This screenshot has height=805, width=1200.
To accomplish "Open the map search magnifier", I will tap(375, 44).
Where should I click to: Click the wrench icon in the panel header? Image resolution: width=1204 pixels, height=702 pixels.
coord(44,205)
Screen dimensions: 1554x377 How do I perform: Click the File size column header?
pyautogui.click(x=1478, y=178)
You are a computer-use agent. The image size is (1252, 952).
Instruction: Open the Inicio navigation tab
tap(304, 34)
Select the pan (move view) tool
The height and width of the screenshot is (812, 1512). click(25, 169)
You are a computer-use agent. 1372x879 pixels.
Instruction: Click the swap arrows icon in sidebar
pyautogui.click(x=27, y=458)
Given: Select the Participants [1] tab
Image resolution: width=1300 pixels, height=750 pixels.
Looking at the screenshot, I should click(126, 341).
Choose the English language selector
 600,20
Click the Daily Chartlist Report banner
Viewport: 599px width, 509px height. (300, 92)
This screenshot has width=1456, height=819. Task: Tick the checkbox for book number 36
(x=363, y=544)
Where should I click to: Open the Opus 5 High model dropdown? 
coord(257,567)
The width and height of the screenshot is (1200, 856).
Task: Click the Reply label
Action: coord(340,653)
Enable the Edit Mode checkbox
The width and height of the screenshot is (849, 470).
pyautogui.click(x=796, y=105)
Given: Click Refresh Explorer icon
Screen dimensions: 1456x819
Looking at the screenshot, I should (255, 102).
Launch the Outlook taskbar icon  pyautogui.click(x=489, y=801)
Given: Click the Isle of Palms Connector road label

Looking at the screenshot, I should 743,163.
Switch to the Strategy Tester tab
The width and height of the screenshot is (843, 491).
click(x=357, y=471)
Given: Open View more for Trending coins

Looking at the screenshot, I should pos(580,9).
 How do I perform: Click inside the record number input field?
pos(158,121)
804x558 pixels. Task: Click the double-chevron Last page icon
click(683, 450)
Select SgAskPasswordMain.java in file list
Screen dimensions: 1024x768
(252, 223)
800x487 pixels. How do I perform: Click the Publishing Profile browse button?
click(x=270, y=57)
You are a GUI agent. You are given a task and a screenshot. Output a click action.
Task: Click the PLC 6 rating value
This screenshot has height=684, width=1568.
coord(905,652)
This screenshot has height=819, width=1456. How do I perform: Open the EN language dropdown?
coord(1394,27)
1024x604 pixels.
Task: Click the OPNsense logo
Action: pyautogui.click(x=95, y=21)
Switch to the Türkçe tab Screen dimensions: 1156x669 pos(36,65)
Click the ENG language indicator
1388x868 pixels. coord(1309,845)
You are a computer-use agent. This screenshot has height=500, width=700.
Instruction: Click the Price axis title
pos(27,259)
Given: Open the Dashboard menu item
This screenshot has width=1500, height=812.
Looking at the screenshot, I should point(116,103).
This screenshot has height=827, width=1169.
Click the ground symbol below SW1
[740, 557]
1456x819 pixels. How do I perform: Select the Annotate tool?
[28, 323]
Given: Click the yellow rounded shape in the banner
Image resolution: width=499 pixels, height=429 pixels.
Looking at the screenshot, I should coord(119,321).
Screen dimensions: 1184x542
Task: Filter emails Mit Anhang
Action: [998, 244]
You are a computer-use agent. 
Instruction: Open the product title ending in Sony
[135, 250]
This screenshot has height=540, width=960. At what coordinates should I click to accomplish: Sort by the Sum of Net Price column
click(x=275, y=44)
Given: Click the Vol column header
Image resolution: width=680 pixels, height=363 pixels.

The request: Please copy out all of the material above word for word.

Complete output:
This screenshot has height=805, width=1200.
To accomplish "Open the map search magnifier", I will tap(375, 44).
Where should I click to: Click the wrench icon in the panel header? Image resolution: width=1204 pixels, height=702 pixels.
coord(44,205)
Screen dimensions: 1554x377 How do I perform: Click the File size column header?
pyautogui.click(x=1478, y=178)
You are a computer-use agent. The image size is (1252, 952).
Instruction: Open the Inicio navigation tab
tap(304, 34)
Select the pan (move view) tool
The height and width of the screenshot is (812, 1512). click(25, 169)
You are a computer-use agent. 1372x879 pixels.
Instruction: Click the swap arrows icon in sidebar
pyautogui.click(x=27, y=458)
Given: Select the Participants [1] tab
Image resolution: width=1300 pixels, height=750 pixels.
Looking at the screenshot, I should click(126, 341).
Choose the English language selector
 600,20
Click the Daily Chartlist Report banner
Viewport: 599px width, 509px height. (300, 92)
This screenshot has width=1456, height=819. Task: Tick the checkbox for book number 36
(x=363, y=544)
Where should I click to: Open the Opus 5 High model dropdown? 
coord(257,567)
The width and height of the screenshot is (1200, 856).
Task: Click the Reply label
Action: coord(340,653)
Enable the Edit Mode checkbox
The width and height of the screenshot is (849, 470).
pyautogui.click(x=796, y=105)
Given: Click Refresh Explorer icon
Screen dimensions: 1456x819
Looking at the screenshot, I should (255, 102).
Launch the Outlook taskbar icon  pyautogui.click(x=489, y=801)
Given: Click the Isle of Palms Connector road label

Looking at the screenshot, I should 743,163.
Switch to the Strategy Tester tab
The width and height of the screenshot is (843, 491).
click(x=357, y=471)
Given: Open View more for Trending coins

Looking at the screenshot, I should pos(580,9).
 How do I perform: Click inside the record number input field?
pos(158,121)
804x558 pixels. Task: Click the double-chevron Last page icon
click(683, 450)
Select SgAskPasswordMain.java in file list
Screen dimensions: 1024x768
(252, 223)
800x487 pixels. How do I perform: Click the Publishing Profile browse button?
click(x=270, y=57)
You are a GUI agent. You are given a task and a screenshot. Output a click action.
Task: Click the PLC 6 rating value
This screenshot has height=684, width=1568.
coord(905,652)
This screenshot has height=819, width=1456. How do I perform: Open the EN language dropdown?
coord(1394,27)
1024x604 pixels.
Task: Click the OPNsense logo
Action: pyautogui.click(x=95, y=21)
Switch to the Türkçe tab Screen dimensions: 1156x669 pos(36,65)
Click the ENG language indicator
1388x868 pixels. coord(1309,845)
You are a computer-use agent. This screenshot has height=500, width=700.
Instruction: Click the Price axis title
pos(27,259)
Given: Open the Dashboard menu item
This screenshot has width=1500, height=812.
Looking at the screenshot, I should point(116,103).
This screenshot has height=827, width=1169.
Click the ground symbol below SW1
[740, 557]
1456x819 pixels. How do I perform: Select the Annotate tool?
[28, 323]
Given: Click the yellow rounded shape in the banner
Image resolution: width=499 pixels, height=429 pixels.
Looking at the screenshot, I should coord(119,321).
Screen dimensions: 1184x542
Task: Filter emails Mit Anhang
Action: [998, 244]
You are a computer-use agent. 
Instruction: Open the product title ending in Sony
[135, 250]
This screenshot has height=540, width=960. At what coordinates should I click to accomplish: Sort by the Sum of Net Price column
click(x=275, y=44)
Given: Click the Vol column header
Image resolution: width=680 pixels, height=363 pixels.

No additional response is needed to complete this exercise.